• PAGE EXTRACT
* Begin *

Alice May Williams' 'Feverish Rumination on Progress'

John Hill
1. November 2022
Photo: Screenshot

Named for the unrealized amusement park proposed to replace the power station on the banks of the Thames, Dream City is "an experimental short that ruminates on the area’s past, present and future," per Adam D’Arpino's commentary at Psyche. "In a whirlwind monologue," the commentary continues, "a disembodied voice summons the dispassionate language of a mindfulness instructor whose words seem to encourage a woman peering out at the the power station to be present with her body and breath, and resist being drawn into 'past failures or future plans.'" The point of view, as seen in the screenshot above, invite viewers to imagine the project's outcome, all the while getting caught up in free-flowing thoughts expressed in the monologue.

* End *

• RECORDS PROVIDED
* Begin *

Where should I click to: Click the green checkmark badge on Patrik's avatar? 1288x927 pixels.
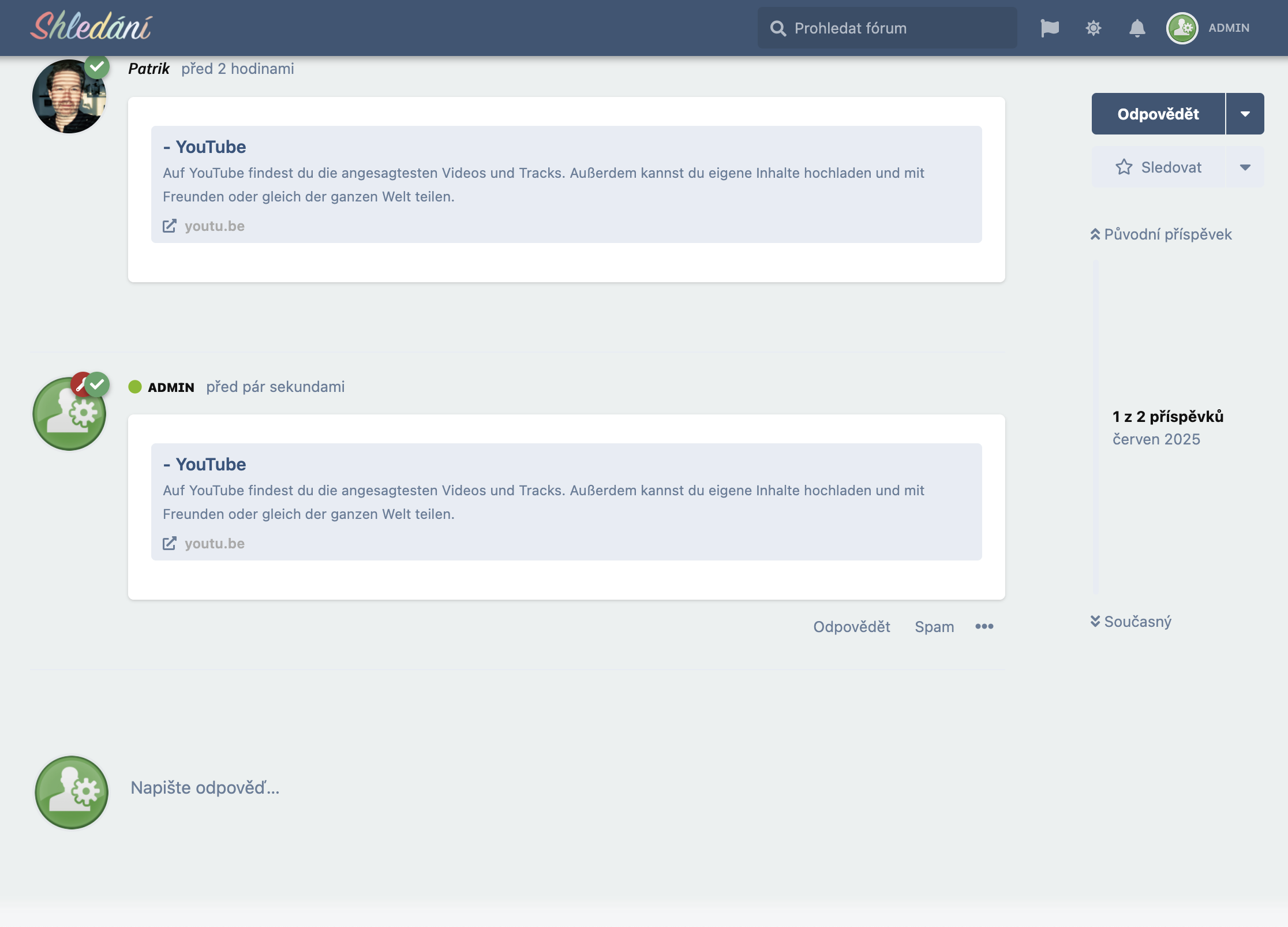[x=97, y=67]

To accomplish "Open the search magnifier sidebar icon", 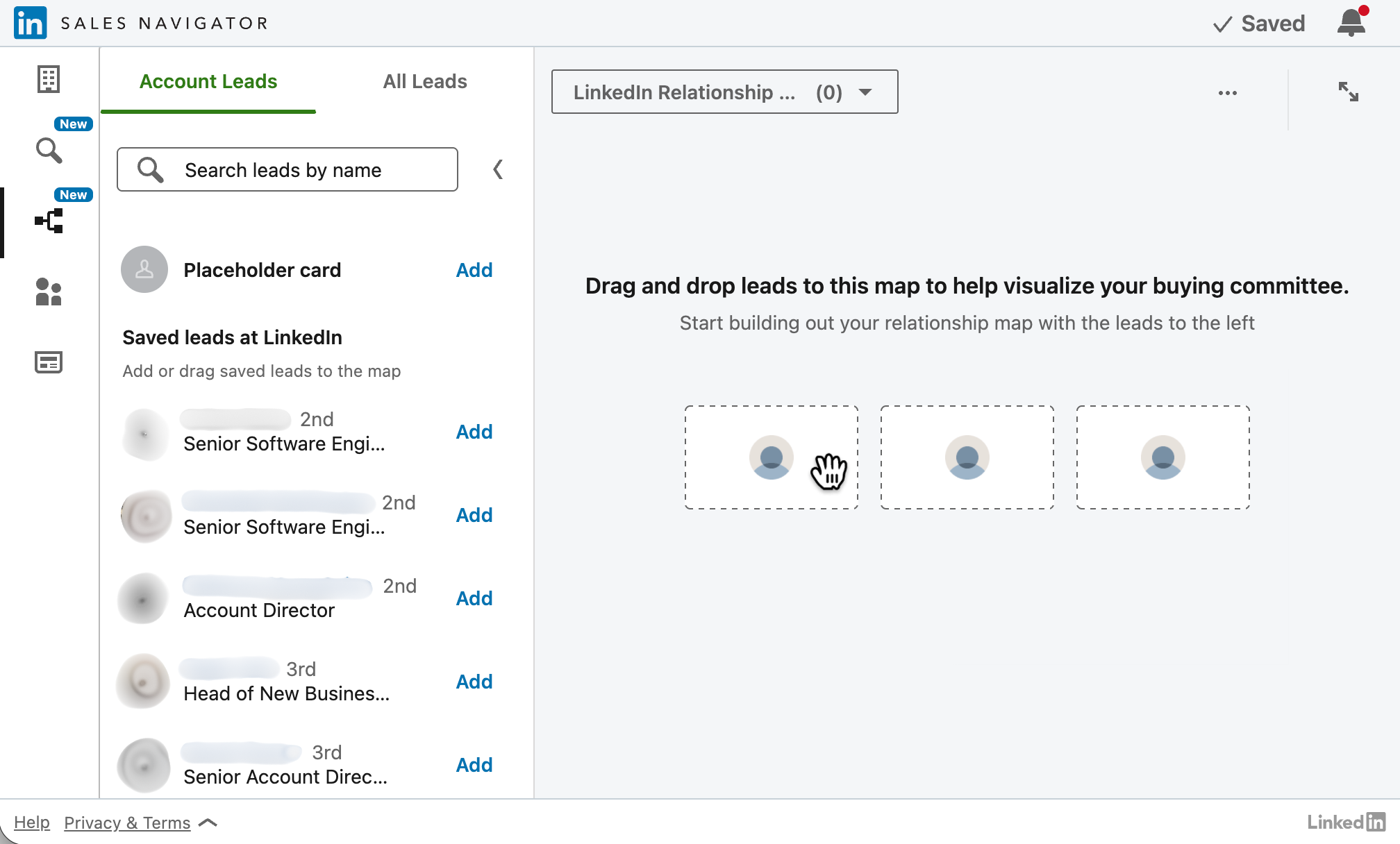I will point(49,150).
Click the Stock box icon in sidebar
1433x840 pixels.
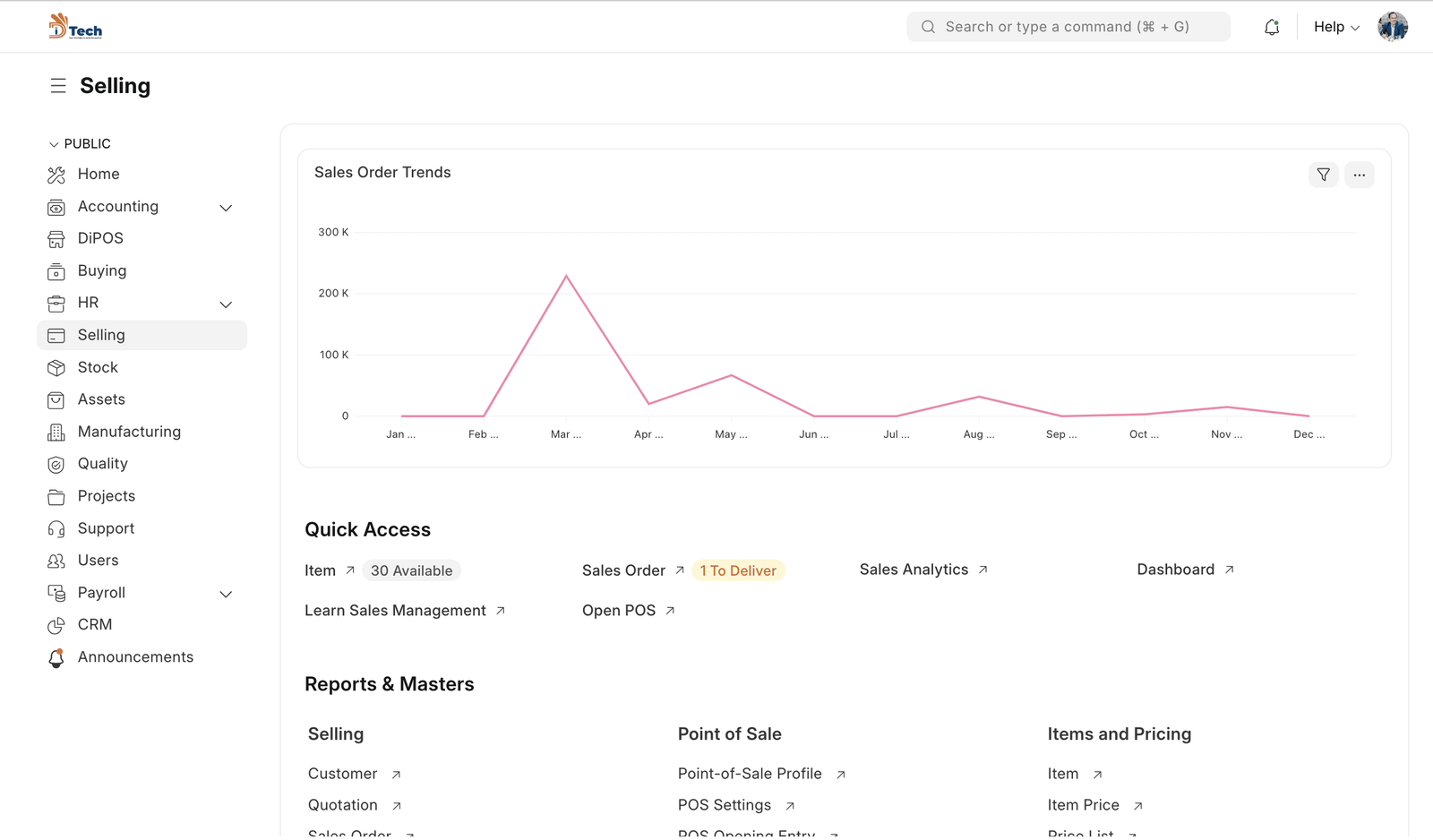[56, 368]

* End *

• PROBLEMS TO SOLVE
a. Copy the part of the Dream City text starting with "Named for the" and going on through "in the monologue.".
b. In the Dream City text, what was proposed to replace the power station on the banks of the Thames?

• FINAL RESULTS
a.
Named for the unrealized amusement park proposed to replace the power station on the banks of the Thames, Dream City is "an experimental short that ruminates on the area’s past, present and future," per Adam D’Arpino's commentary at Psyche. "In a whirlwind monologue," the commentary continues, "a disembodied voice summons the dispassionate language of a mindfulness instructor whose words seem to encourage a woman peering out at the the power station to be present with her body and breath, and resist being drawn into 'past failures or future plans.'" The point of view, as seen in the screenshot above, invite viewers to imagine the project's outcome, all the while getting caught up in free-flowing thoughts expressed in the monologue.

b. An amusement park, which was never realized.